- **Required action**: Only these lines of the data below are wanted: the one with "Click the SO column filter input field", the one with "Given: Click the forward navigation arrow", and any lines between them, each repeated exactly.

[Data entries]
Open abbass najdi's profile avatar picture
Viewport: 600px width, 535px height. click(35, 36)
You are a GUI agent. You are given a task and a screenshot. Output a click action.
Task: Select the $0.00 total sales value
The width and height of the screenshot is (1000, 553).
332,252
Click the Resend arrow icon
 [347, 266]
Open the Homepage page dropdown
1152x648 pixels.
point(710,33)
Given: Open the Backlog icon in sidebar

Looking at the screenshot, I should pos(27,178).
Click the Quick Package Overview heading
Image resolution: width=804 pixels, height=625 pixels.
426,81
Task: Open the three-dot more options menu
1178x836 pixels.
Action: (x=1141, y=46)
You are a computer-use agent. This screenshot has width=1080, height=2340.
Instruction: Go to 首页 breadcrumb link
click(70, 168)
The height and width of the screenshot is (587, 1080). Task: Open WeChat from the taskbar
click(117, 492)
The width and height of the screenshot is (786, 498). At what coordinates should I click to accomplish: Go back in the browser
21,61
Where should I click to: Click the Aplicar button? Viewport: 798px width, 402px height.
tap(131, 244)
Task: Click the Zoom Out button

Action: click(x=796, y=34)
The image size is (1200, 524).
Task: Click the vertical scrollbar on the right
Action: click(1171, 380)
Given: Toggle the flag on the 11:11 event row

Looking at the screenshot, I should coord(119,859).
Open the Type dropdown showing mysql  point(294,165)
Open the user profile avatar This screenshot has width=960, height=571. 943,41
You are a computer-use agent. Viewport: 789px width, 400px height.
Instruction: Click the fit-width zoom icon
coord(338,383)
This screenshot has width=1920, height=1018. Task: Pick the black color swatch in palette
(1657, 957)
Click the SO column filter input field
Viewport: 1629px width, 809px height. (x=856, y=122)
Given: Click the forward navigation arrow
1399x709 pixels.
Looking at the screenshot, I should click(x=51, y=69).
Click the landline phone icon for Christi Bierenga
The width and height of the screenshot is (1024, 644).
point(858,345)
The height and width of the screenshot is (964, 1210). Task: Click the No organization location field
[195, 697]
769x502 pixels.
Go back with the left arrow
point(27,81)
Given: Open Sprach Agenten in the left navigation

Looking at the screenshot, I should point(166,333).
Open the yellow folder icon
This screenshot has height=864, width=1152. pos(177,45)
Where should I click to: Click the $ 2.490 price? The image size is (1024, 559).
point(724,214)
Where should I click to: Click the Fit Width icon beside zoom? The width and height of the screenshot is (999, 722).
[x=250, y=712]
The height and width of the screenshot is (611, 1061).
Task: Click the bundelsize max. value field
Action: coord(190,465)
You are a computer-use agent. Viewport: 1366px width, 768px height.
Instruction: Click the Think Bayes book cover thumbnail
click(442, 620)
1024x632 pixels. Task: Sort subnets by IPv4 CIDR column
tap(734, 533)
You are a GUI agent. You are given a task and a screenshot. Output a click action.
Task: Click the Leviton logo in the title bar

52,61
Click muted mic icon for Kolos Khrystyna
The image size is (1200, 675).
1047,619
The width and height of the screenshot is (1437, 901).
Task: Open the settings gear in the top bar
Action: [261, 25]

- **Problem solution**:
Click the SO column filter input field
Viewport: 1629px width, 809px height. (x=856, y=122)
Given: Click the forward navigation arrow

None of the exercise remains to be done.